[Prompt] Return the full listing, so that each line matches the original exactly.
═══ Records shown ═══
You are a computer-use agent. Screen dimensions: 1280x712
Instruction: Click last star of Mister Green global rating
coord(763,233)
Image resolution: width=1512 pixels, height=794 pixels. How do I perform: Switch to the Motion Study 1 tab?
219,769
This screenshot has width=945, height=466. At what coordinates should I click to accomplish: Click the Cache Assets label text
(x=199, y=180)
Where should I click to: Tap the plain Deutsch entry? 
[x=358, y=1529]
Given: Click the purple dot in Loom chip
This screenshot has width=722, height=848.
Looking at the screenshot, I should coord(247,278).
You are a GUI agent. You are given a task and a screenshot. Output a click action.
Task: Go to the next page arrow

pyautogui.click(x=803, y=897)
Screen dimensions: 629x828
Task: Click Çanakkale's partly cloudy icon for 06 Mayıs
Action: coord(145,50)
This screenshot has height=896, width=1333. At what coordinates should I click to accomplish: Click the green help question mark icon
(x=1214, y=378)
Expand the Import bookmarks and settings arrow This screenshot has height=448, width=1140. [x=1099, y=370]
═══
[Output for this task]
You are a computer-use agent. Screen dimensions: 1280x712
Instruction: Click last star of Mister Green global rating
coord(763,233)
Image resolution: width=1512 pixels, height=794 pixels. How do I perform: Switch to the Motion Study 1 tab?
219,769
This screenshot has width=945, height=466. At what coordinates should I click to accomplish: Click the Cache Assets label text
(x=199, y=180)
Where should I click to: Tap the plain Deutsch entry? 
[x=358, y=1529]
Given: Click the purple dot in Loom chip
This screenshot has width=722, height=848.
Looking at the screenshot, I should coord(247,278).
You are a GUI agent. You are given a task and a screenshot. Output a click action.
Task: Go to the next page arrow

pyautogui.click(x=803, y=897)
Screen dimensions: 629x828
Task: Click Çanakkale's partly cloudy icon for 06 Mayıs
Action: coord(145,50)
This screenshot has height=896, width=1333. At what coordinates should I click to accomplish: Click the green help question mark icon
(x=1214, y=378)
Expand the Import bookmarks and settings arrow This screenshot has height=448, width=1140. [x=1099, y=370]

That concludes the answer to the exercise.